## ABOUT THIS EXERCISE
Answer with the exact lines of the following material from the one containing "You are a GUI" through the one containing "Instruction: Open the Debug bug icon", both end lines included.

---------- RECORD EXCERPTS

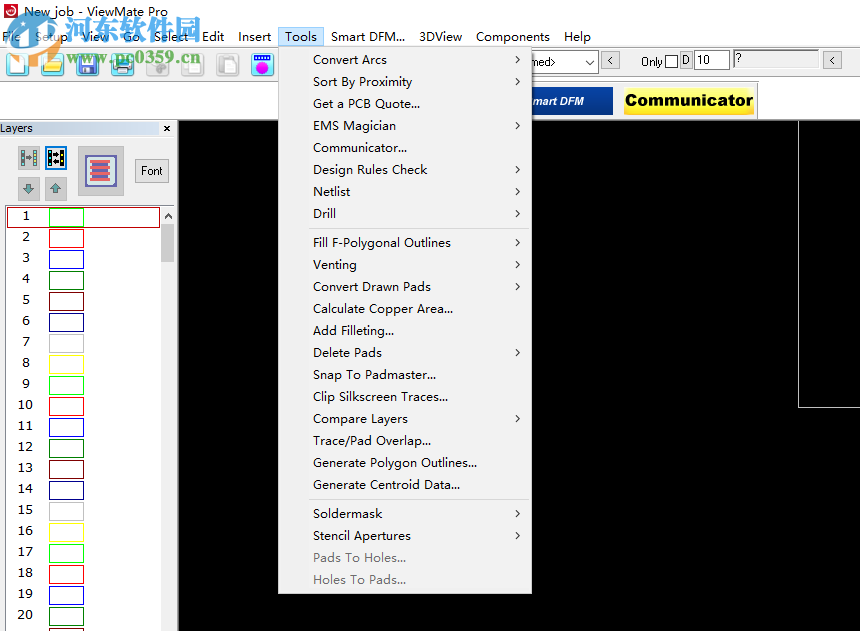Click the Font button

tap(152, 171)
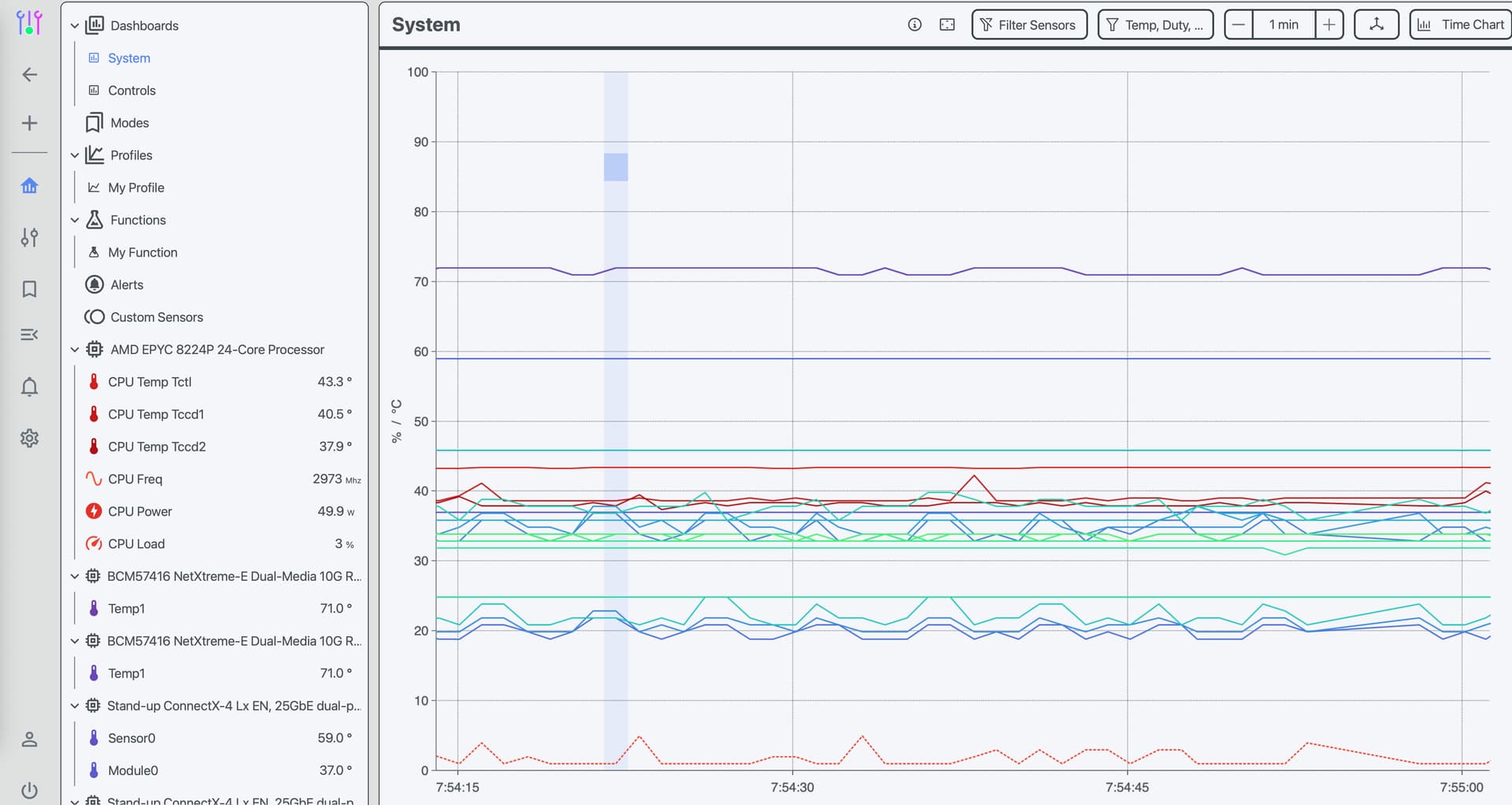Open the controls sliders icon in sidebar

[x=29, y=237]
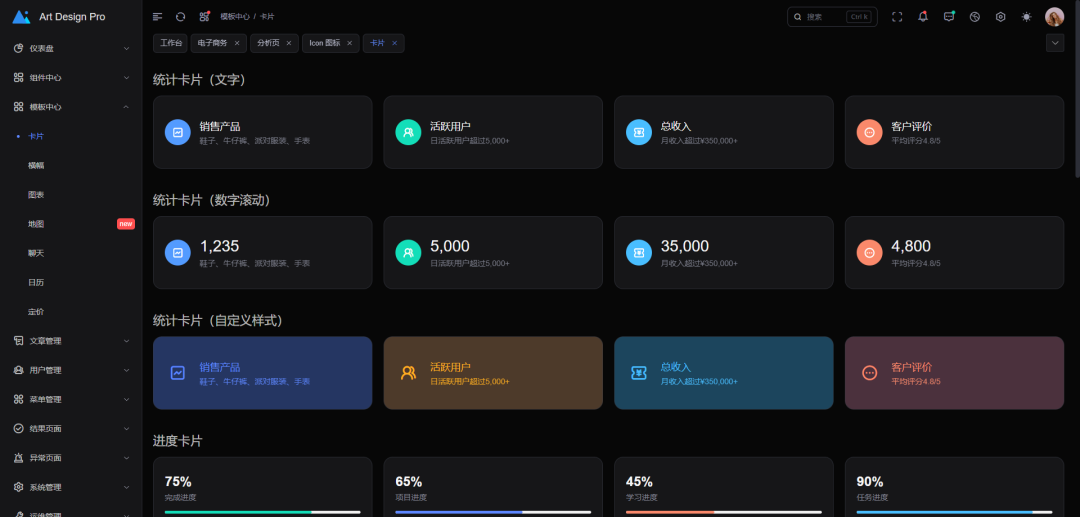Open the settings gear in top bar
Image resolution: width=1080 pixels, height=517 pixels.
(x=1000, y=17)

--------------------
---------- RECORD EXCERPTS

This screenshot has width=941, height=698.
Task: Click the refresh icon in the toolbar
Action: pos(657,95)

--------------------
---------- RECORD EXCERPTS

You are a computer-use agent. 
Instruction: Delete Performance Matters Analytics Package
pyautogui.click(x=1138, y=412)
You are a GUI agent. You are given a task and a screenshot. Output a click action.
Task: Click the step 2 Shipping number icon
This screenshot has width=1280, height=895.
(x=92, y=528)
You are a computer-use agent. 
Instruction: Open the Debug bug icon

--------------------

## FINISHED TASK
You are a GUI agent. You are given a task and a screenshot. Output a click action.
Task: Click the step 2 Shipping number icon
This screenshot has width=1280, height=895.
(x=92, y=528)
You are a computer-use agent. 
Instruction: Open the Debug bug icon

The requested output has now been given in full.